* Prompt *
Reproduce all of the data, making sure that no line differs from the original.

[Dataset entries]
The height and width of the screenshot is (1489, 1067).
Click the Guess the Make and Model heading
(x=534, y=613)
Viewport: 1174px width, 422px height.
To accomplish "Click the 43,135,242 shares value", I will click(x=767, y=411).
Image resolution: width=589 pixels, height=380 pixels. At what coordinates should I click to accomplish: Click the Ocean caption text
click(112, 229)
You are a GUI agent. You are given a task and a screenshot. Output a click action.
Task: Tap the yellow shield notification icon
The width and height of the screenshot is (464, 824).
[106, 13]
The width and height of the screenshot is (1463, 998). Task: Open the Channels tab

* Response to the exercise *
The height and width of the screenshot is (1489, 1067).
Click the Guess the Make and Model heading
(x=534, y=613)
Viewport: 1174px width, 422px height.
To accomplish "Click the 43,135,242 shares value", I will click(x=767, y=411).
Image resolution: width=589 pixels, height=380 pixels. At what coordinates should I click to accomplish: Click the Ocean caption text
click(112, 229)
You are a GUI agent. You are given a task and a screenshot. Output a click action.
Task: Tap the yellow shield notification icon
The width and height of the screenshot is (464, 824).
[106, 13]
The width and height of the screenshot is (1463, 998). Task: Open the Channels tab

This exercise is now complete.